I have tested HE and SixXS on the pfSense using GIF but have not been able to get it to work behind the FB. The connection from FB to pfSense is a "Exposed Host" connection so FB is not blocking anything but I am still not able to get the GIF connection to work.
Will try to set it up again as that would indeed fix my issue and that was the first configuration I tried the first time almost a year ago (and a few times since then with different pfSense versions.
-
It can be done - Trust me.
For example, I have a home network here that is crap.

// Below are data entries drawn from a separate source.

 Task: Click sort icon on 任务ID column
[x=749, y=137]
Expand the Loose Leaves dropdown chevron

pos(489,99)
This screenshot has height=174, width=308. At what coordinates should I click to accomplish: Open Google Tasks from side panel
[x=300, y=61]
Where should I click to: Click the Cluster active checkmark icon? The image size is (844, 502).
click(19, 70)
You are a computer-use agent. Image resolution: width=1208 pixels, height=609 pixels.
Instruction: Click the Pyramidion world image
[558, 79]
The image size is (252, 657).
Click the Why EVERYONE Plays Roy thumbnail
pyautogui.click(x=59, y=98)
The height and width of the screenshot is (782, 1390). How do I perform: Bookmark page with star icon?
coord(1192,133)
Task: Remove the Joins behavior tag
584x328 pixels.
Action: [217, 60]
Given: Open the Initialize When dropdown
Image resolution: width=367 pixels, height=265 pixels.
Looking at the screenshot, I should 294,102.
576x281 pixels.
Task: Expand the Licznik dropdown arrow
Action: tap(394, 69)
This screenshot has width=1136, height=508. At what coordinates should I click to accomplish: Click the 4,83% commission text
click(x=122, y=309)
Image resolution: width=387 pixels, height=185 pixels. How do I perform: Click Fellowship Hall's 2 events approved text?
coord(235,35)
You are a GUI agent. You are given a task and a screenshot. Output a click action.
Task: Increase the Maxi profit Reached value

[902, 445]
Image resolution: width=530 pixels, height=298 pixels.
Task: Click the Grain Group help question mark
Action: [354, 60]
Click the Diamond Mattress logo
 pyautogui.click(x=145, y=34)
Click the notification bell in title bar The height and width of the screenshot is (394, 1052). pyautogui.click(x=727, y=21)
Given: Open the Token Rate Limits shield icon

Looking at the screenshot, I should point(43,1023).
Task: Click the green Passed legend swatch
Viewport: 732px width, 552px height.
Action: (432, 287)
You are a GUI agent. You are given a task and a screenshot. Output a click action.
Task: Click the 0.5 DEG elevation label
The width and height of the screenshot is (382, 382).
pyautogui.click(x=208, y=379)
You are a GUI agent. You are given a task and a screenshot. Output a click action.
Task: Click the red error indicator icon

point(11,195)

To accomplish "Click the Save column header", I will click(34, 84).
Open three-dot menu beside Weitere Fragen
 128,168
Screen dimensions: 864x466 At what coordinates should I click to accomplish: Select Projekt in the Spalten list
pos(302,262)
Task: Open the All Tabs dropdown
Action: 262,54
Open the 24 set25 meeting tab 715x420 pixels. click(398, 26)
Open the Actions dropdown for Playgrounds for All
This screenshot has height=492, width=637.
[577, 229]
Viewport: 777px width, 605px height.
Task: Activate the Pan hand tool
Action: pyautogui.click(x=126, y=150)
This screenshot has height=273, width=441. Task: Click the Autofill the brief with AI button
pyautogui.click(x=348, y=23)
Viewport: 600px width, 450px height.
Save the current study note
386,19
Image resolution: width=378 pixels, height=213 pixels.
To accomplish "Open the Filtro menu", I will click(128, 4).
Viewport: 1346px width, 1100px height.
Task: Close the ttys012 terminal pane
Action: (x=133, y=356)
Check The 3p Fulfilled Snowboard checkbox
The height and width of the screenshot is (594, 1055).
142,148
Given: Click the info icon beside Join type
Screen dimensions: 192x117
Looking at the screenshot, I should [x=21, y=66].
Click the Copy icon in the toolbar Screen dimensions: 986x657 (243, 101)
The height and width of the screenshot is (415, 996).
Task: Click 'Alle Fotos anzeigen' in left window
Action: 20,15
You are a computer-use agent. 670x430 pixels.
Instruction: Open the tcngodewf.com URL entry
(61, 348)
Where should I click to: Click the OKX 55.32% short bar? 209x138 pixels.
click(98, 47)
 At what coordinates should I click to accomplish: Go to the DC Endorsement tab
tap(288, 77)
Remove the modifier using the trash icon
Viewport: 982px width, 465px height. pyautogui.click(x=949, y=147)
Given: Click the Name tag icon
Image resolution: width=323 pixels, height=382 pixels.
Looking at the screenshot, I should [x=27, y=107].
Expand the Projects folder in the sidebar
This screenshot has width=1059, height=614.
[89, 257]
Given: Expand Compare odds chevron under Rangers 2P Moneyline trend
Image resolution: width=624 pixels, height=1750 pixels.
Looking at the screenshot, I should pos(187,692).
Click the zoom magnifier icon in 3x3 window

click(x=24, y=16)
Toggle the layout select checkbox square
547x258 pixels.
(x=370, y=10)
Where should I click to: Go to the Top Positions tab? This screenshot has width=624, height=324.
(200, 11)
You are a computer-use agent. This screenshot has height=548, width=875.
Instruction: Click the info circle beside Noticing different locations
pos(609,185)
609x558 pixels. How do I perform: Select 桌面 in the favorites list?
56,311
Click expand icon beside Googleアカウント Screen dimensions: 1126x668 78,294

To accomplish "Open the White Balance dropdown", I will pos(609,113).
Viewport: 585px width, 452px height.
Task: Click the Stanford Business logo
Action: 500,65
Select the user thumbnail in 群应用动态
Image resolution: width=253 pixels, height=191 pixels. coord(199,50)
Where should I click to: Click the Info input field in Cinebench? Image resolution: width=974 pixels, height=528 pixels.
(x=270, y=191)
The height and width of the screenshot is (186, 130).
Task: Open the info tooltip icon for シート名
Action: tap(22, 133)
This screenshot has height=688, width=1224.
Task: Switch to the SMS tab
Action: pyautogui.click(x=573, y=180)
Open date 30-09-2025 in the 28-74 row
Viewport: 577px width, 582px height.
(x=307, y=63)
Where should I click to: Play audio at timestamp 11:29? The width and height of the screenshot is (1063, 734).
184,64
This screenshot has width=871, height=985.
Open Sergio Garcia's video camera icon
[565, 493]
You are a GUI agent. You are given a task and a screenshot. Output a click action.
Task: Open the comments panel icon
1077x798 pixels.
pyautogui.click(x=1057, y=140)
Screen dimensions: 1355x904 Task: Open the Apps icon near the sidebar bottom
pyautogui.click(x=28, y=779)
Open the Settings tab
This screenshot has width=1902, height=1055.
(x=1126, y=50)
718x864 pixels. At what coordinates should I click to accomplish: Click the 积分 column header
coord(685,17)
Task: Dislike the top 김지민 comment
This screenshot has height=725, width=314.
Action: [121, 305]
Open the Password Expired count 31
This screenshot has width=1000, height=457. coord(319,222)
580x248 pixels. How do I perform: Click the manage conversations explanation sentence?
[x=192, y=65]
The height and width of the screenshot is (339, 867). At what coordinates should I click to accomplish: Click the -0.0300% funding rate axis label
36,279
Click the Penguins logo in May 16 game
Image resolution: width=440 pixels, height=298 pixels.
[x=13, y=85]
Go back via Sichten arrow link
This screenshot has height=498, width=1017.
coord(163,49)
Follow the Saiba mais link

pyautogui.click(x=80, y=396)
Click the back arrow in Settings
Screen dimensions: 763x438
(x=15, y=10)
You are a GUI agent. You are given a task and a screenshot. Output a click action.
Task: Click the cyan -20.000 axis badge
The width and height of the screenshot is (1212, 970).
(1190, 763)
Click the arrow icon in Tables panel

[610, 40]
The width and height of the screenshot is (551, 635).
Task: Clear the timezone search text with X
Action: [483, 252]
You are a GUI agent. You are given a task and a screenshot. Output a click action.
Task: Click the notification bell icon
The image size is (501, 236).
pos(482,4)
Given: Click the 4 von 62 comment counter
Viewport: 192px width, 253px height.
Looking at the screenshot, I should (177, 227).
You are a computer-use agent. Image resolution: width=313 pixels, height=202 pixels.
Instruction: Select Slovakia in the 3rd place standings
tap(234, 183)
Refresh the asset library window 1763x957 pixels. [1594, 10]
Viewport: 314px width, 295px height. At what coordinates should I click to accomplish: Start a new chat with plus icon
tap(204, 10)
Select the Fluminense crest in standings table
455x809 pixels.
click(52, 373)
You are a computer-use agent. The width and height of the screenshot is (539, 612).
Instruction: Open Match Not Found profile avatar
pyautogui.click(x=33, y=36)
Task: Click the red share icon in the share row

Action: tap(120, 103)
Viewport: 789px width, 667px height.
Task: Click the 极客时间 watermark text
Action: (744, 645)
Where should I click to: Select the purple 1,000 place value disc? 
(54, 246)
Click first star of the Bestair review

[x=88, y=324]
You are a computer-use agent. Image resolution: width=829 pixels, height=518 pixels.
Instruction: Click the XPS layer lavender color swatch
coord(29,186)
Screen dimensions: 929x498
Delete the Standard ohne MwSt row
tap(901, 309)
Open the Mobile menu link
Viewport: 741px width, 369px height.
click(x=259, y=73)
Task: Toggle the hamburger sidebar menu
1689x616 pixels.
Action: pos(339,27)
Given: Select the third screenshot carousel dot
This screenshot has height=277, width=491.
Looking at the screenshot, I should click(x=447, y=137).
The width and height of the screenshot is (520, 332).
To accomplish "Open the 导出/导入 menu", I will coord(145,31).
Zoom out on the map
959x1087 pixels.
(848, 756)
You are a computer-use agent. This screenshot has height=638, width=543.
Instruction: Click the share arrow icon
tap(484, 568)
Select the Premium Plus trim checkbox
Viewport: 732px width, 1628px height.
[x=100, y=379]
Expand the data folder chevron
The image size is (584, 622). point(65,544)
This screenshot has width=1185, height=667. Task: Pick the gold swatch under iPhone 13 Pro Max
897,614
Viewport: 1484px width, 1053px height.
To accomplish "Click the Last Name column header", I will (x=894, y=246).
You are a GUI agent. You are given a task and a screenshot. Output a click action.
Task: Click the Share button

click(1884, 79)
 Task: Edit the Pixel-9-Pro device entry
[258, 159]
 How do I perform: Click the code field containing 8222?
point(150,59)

Its a DSL connection and access to things like allowing ICMP is blocked.
Basic port forwarding is all that can happen in this apartment, so not able to set up HE here or IPV6.
Soooooo - I took a machine, installed a Linux Mint VM and a pfsense VM.
Then I set pfsense as openvpn client to a server I have running in the USA.
Then I set the endpoint of the HE tunnel as the machine in the USA.
But all the rest of the HE IPV6 settings I installed on the pfsense VM running here.
So, I get USA IPV4 and a /48 here, on this pfsense, but the GIF interface is tunneled through my machine in the USA.
All that because my ISP here blocks ICMP by default.
Where there is a will, there is a way.
-
I have tested HE and SixXS on the pfSense using GIF but have not been able to get it to work behind the FB. The connection from FB to pfSense is a "Exposed Host" connection so FB is not blocking anything but I am still not able to get the GIF connection to work.
Note that forwarding TCP and UDP (which is most likely what your "exposed host" setting does) is not sufficient; you'll need to forward protocol 41 (6in4) as well.